= Print butter =

Print butter is an obsolete term for butter that was sold in wrappers printed with "some emblematic device" as a branding device as modern butter almost always is. Originally the wrappers were normally cloth and sometimes washed and returned for re-use by the retailer. By the late 19th century greaseproof paper took over from cloth. The term is found in American sources from at least 1791 to 1949. Packages of butter which were wrapped were called prints (for example, pound prints weighed one pound each).
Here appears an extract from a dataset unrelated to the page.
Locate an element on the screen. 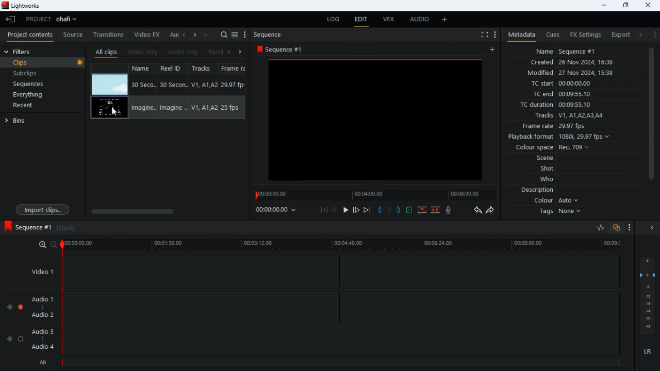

The conceptual distinction of print butter, as opposed to any other type of butter, merited a separate name up until the mid-20th century, as before that time many people got their dairy products (milk, butter, cheese), eggs, and produce in ways that did not involve much branding or packaging—for example, either produced at home (in the case of family farms, which were formerly widespread), directly from a farmer that produced them (via either a regular delivery route or at the town market), or from any of various resellers who bought from farmers and resold (for example, grocer, huckster, or sutler). Unlike today when even bulk foods at a supermarket are usually labeled to show who produced them, in the past, the pickles or peanuts bought from a barrel at the general store, or the produce bought from a huckster's cart, were usually not labeled, let alone branded. Thus the idea of prepackaged units with branded labels was worthy of a differentiating name, somewhat similar to how "name-brand merchandise" is still differentiable from "generic merchandise" or "bulk commodities" today.

References to print butter remain in the US state of Connecticut legal code, requiring print butter to have the net weight printed in Gothic letters at least one-half inch high.